Hey something on HN I can actually help with haha. Now I won't build entire campaigns for you, but if you have specific questions, send me a pm or email and i'll try to help. I've been working in SEM for almost two years now since college, so I feel like I have a pretty good handle on it.


Any help would be greatly appreciated. How do I pm or email you? I just updated my profile.


Hmm I was under the impression my email was public. Here it is: [email protected]


Oh yeah, the "email" field isn't public, it's just for HN admins. If you want your email to be public, put it in your "about" box.


You should add the e-mail to your profile so users can contact and help you.


I want to contact you. Please share some information. thanks


Hi vaughanhedges, If you still need some help, let me know. My agency works with several Google Grant clients and we also offer discounted rates for nonprofits. http://www.kinseystreet.com

Contact me and I will see what we can work out.


Have you explored http://catchafire.org/ ? They have an interesting volunteering model. I've seen them demo in the past and was impressed.


You should checkout the 'Pop Grants' at ROI Pop ( http://roipop.com ). We specialize in PPC campaign management for nonprofits.


Try contacting the people behind that blog and other blogs related to the subject.


I'll help you out. Drop me an email to discuss


All good ideas. Thanks so much.


One thing not mentioned here is that exact matches will have a higher quality score than broad matches, so don't just rely on broad match keywords - include some exact match keywords for common variations.

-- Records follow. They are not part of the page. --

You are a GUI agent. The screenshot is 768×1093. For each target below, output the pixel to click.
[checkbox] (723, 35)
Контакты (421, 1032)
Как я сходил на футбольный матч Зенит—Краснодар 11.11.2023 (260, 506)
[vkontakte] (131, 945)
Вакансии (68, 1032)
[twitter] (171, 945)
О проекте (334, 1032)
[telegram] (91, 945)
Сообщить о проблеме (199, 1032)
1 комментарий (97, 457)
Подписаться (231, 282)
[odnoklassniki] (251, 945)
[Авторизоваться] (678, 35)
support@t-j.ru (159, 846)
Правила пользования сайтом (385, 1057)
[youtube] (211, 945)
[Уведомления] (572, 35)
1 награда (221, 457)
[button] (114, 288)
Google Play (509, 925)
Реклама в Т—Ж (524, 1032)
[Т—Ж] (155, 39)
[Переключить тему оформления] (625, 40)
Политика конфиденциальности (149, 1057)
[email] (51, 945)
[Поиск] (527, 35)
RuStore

There's actually quite a lot of little details that get speculated on in SEM. The fact is, until you test it yourself, you won't know for sure. One interesting thing about QS for phrase and broad is that the QS you see is not the real QS; it is only the QS for queries that match exactly to your keyword. The real QS is weighted appropriately, based on impression distribution.


I also doubt that quality score takes only integral values.

QS as reported in the interface is a bit like tool bar page rank; it can tell you if you're doing really well or really badly but at the end of the day your competitors probably have a load of 7's too


This was directly from a Google Adwords rep.


Google AdWords reps are far from authoritative.


I thought QS was independent of match type and account wide for that KW...


This is definitely not the case; I've seen different QS on different match types for the same keyword.


Yep - just looked in my account. Usually +/- 1 though. Have you seen bigger variations?


Have seen exact on a 7 and broad on a 10.

Discussion about probable reasons why in the comments of http://www.rimmkaufman.com/rkgblog/2010/09/28/negative-keywo...

Because of some negative keyword trickery on the broad match version we decided it was a reflection of the account level QS


This is a pretty good resource for someone who just wants to know the basics.

In my opinion the best high level resource for quality score information is http://www.clickequations.com/blog/

The guy who writes there also has a book coming out http://www.highresolutionppc.com/books/quality-score-in-high...


In case the author sees this - the page is unusable on iPhone, there is a white block covering the article text, maybe some broken ad.